Small File Archives in MinIO

gopalv · on Feb 16, 2022

So this looks a lot like what Hadoop did with .har files[1] on HDFS (like storing GPS tiles on HDFS without blowing through the 1 M files per-dir limit).

> It is not possible to update individual files inside the ZIP file. Therefore this should only be used for data that isn’t expected to change.

I've actually done file-replaces on .zip files on HDFS, because .ZIP files are actually written with a directory in a footer, you can go to the end and append new data without having to "modify" existing files.

This doesn't conflict with the block level immutability, though the entire write has to be a single commit to avoid leaving the file in a bad way.

I'd say that the best case use-case for this is the storage of log files (like if you had fluentd writing .zip files by appending to it rather than a diff object for each 5 minute window).

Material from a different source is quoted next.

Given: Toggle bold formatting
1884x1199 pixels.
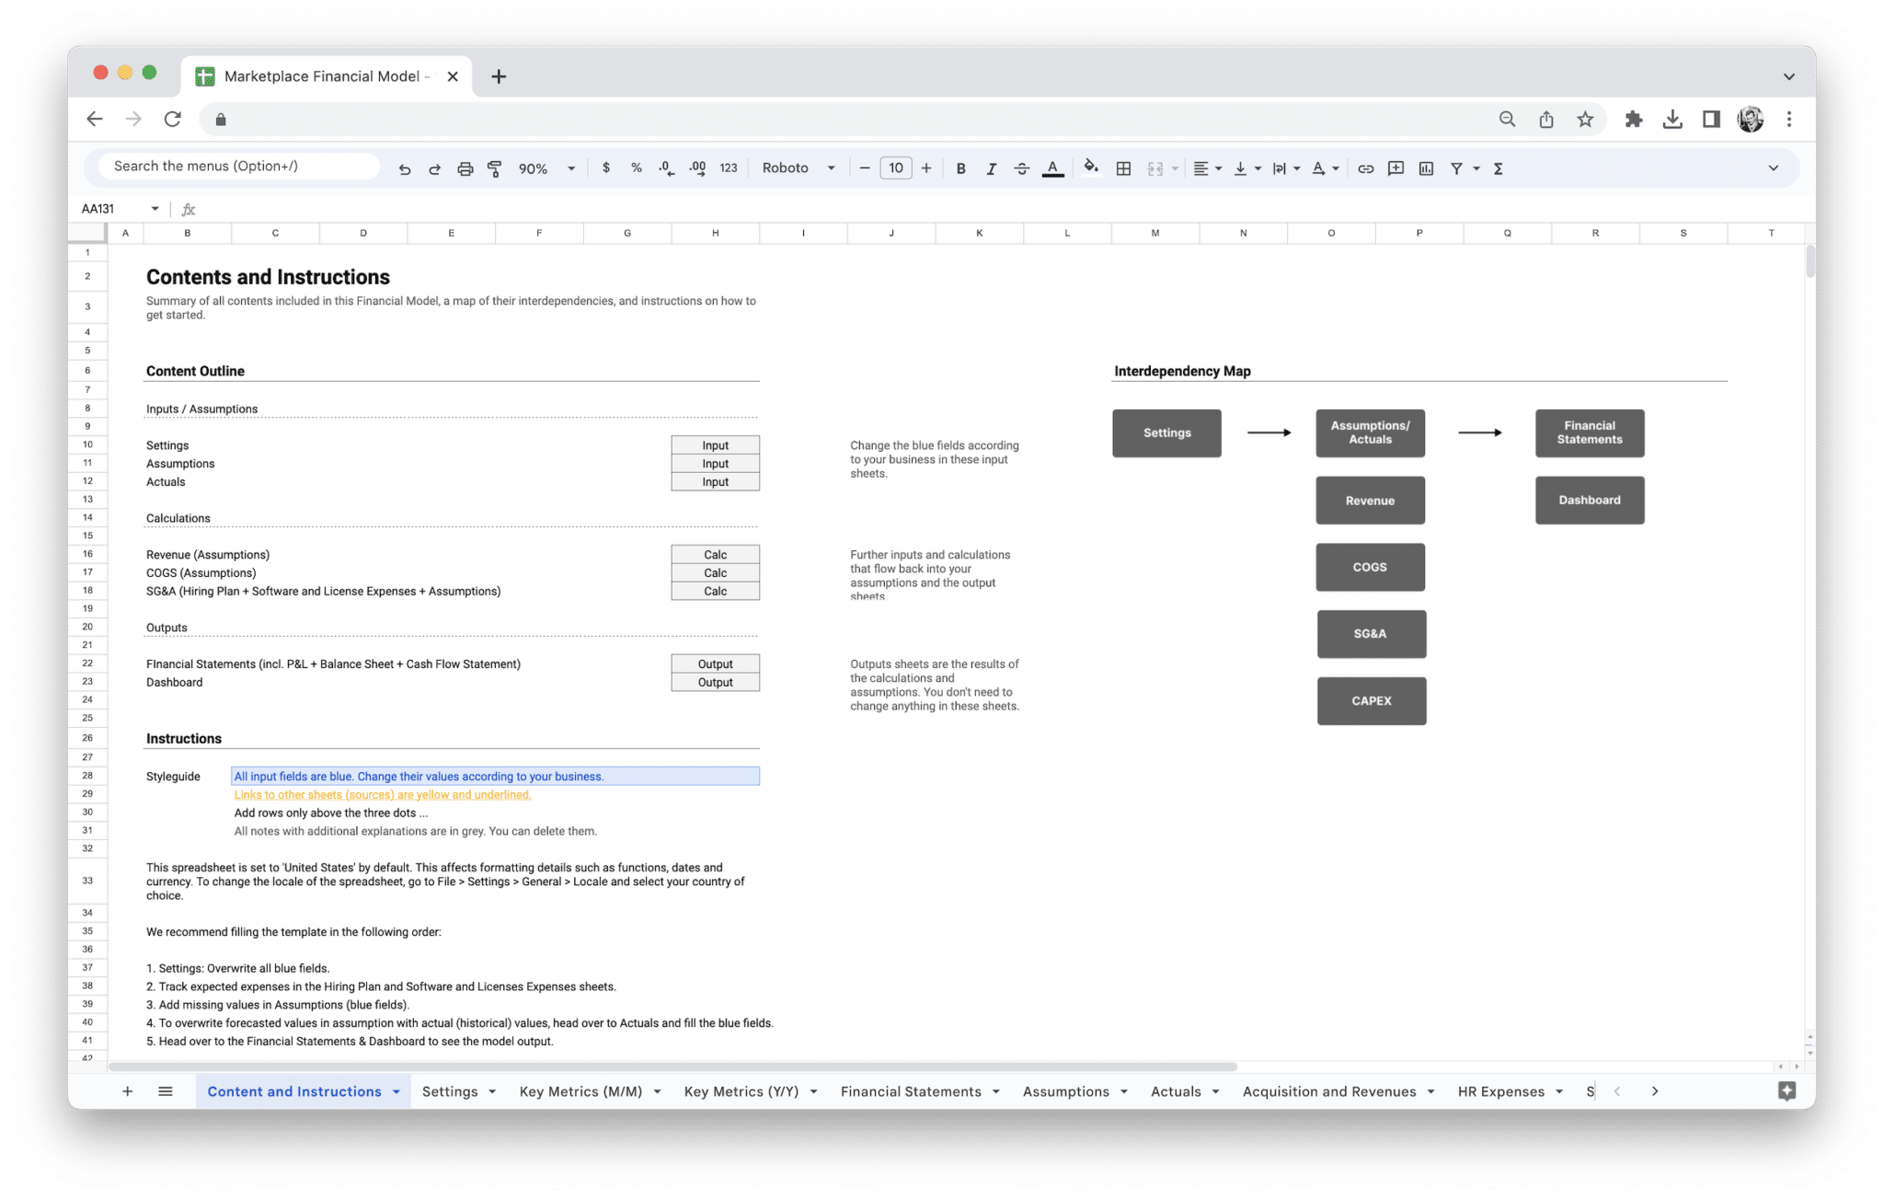Looking at the screenshot, I should pos(960,167).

When it comes to stuff which compresses well but full of small objects, ZIP is pretty bad because each file in the zip independently contains a dictionary (look at the .xlsx file inside to know how MSFT solved that, but in way which makes you hate it - a strings directory for shared strings across all files).

[1] - https://hadoop.apache.org/docs/r1.2.1/hadoop_archives.html#H...

klauspost · on Feb 17, 2022

> When it comes to stuff which compresses well but full of small objects, ZIP is pretty bad

Correct, but it also allows you to independently access files, which is a win for this use-case. The goal isn't the compression itself, but reducing the number of objects, which in itself reduces the file system block overhead.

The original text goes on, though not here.